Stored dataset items
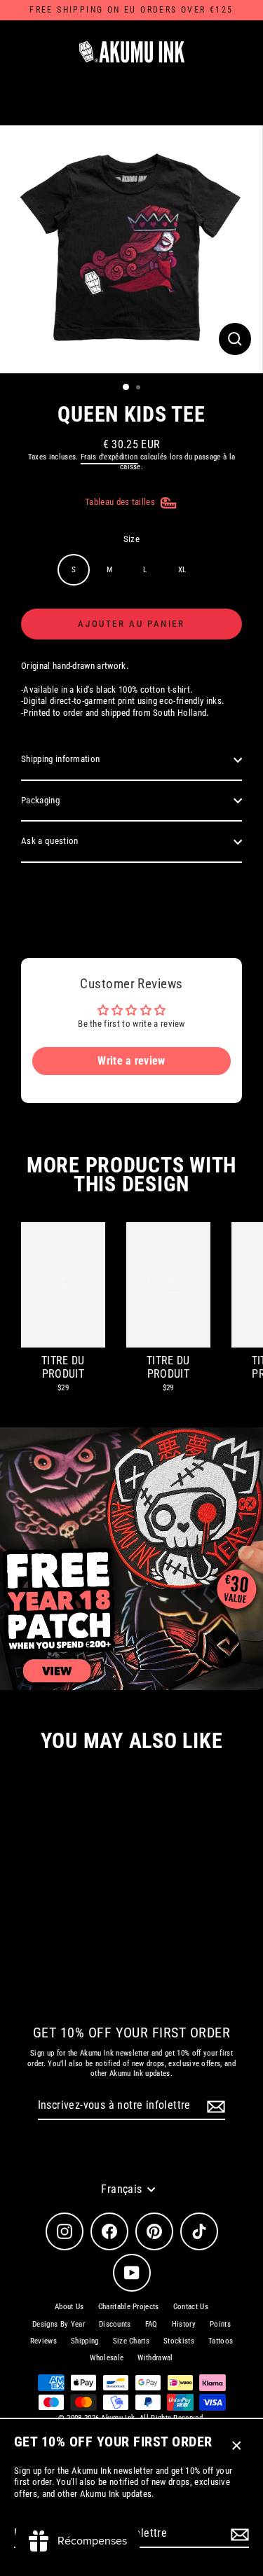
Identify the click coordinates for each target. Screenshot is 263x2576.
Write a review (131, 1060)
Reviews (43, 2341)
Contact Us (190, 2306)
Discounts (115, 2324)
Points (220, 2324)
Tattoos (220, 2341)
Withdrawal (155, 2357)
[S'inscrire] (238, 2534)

_What to work on_: Each line in the records above should be reproduced exactly; images are not copied.

_Answer space_:
Identify the click coordinates for each target. Screenshot is 263x2576.
Write a review (131, 1060)
Reviews (43, 2341)
Contact Us (190, 2306)
Discounts (115, 2324)
Points (220, 2324)
Tattoos (220, 2341)
Withdrawal (155, 2357)
[S'inscrire] (238, 2534)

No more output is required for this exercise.